§ Problem
Rewrite everything from the line containing "Given: Open Settings via the gear icon" down to the line containing "Looking at the", replacing "gear icon" with "cog icon" and leaving all else unchanged. Leave the pictures out of your answer.

§ Data provided
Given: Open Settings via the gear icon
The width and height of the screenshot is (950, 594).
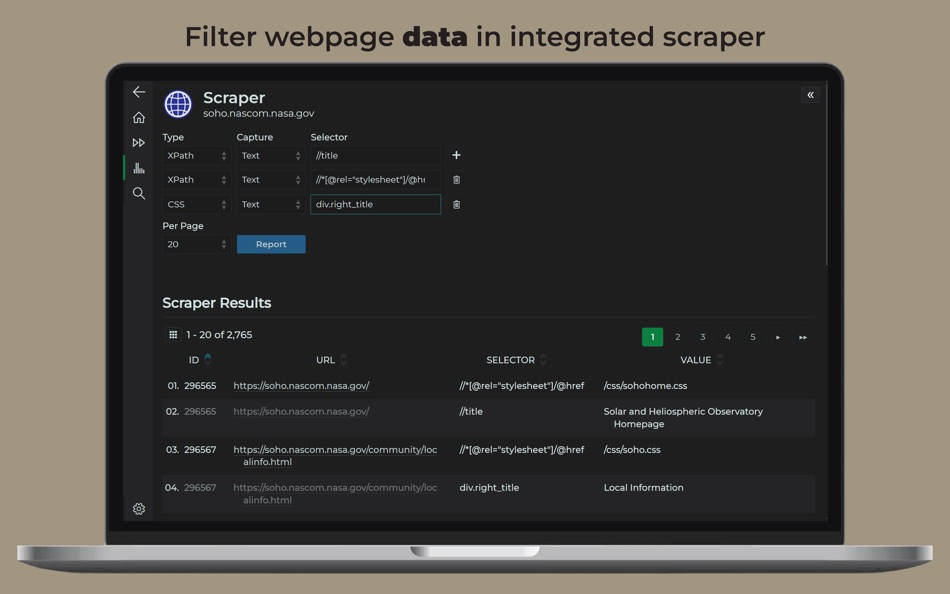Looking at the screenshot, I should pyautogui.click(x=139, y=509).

---

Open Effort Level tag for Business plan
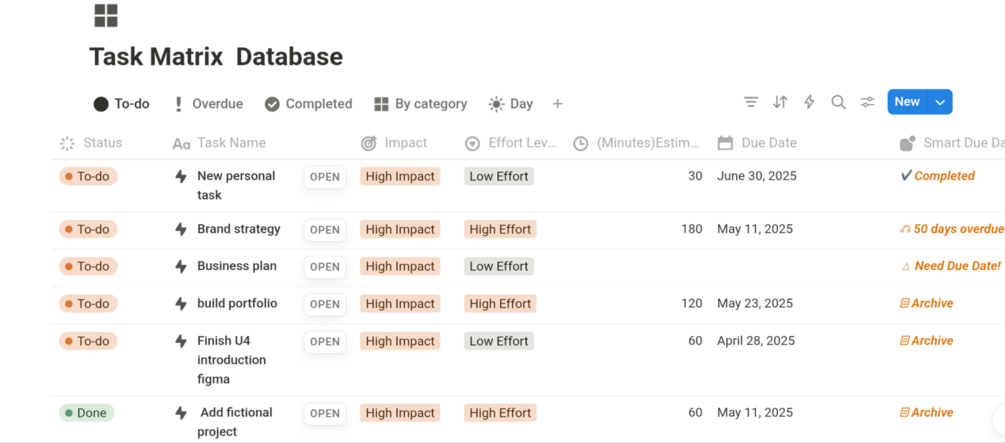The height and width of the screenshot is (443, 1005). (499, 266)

...

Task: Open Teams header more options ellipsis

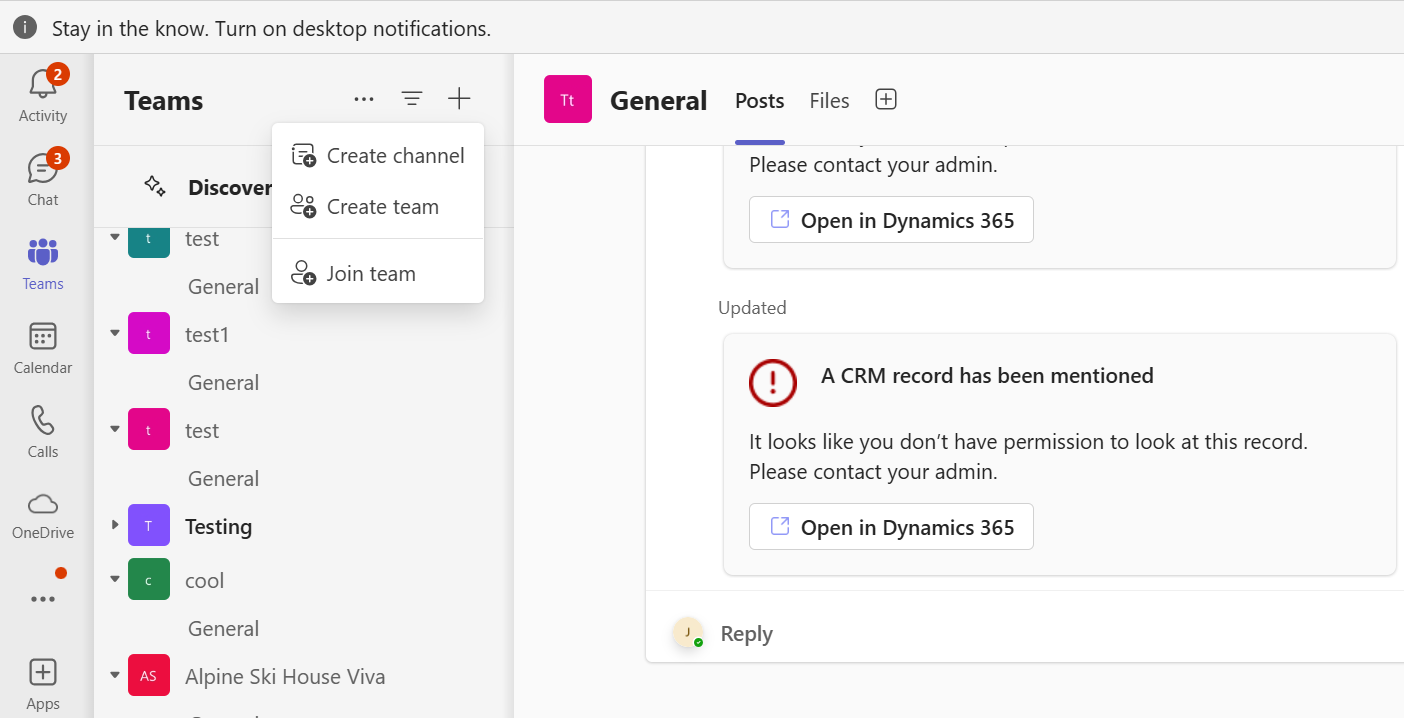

§ The answer
Given: Open Settings via the cog icon
The width and height of the screenshot is (950, 594).
Looking at the screenshot, I should pyautogui.click(x=139, y=509).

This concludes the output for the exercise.